Entries contained in a dataset
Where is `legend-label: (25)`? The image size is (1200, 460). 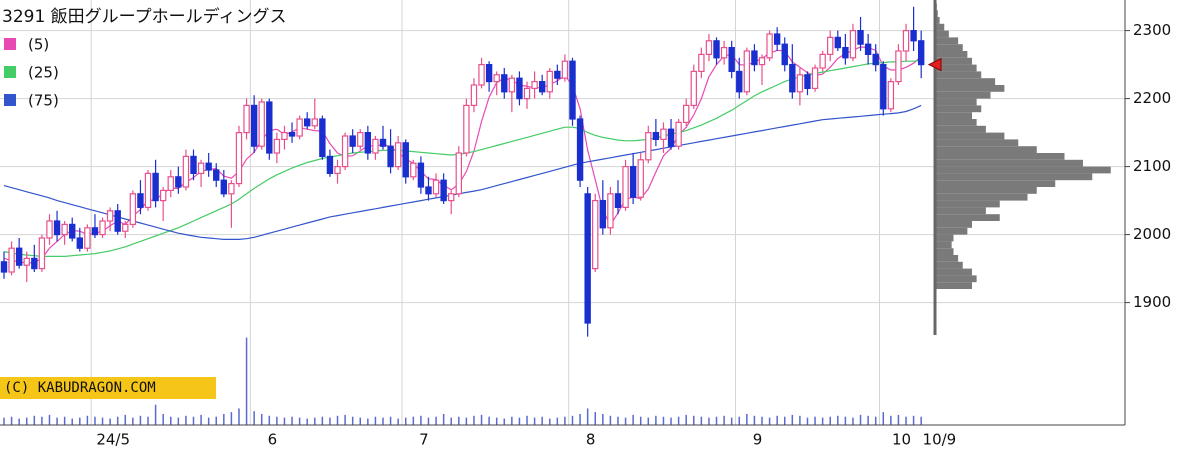
legend-label: (25) is located at coordinates (44, 73).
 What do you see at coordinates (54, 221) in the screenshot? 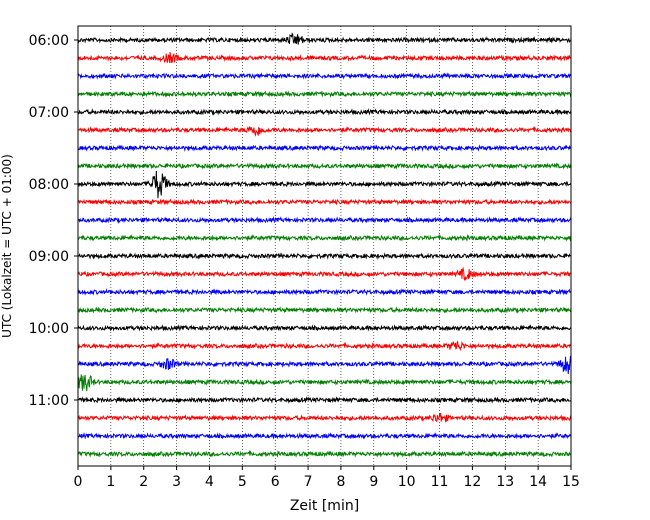
I see `y-axis: 06:00 07:00 08:00 09:00 10:00 11:00` at bounding box center [54, 221].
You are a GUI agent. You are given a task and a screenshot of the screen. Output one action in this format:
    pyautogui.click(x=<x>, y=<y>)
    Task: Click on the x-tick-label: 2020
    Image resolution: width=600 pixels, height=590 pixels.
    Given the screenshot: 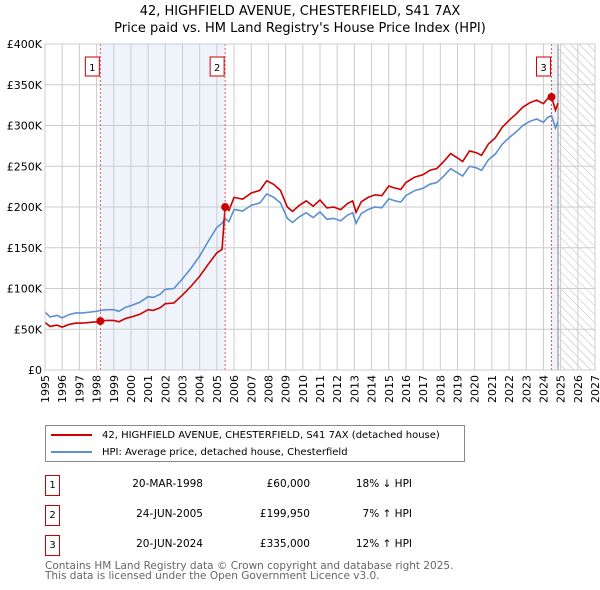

# Action item:
Please rewrite every line of the entries above as a Markdown table with the columns "Row" and "Line", skipping blank lines. Leave out the pictures.

# Worked solution:
| Row | Line |
|---|---|
| 1 | Where is `legend-label: (25)`? The image size is (1200, 460).  |
| 2 | legend-label: (25) is located at coordinates (44, 73). |
| 3 |  What do you see at coordinates (54, 221) in the screenshot?  |
| 4 | I see `y-axis: 06:00 07:00 08:00 09:00 10:00 11:00` at bounding box center [54, 221]. |
| 5 | You are a GUI agent. You are given a task and a screenshot of the screen. Output one action in this format: |
| 6 |     pyautogui.click(x=<x>, y=<y>) |
| 7 |     Task: Click on the x-tick-label: 2020 |
| 8 |     Image resolution: width=600 pixels, height=590 pixels. |
| 9 |     Given the screenshot:  |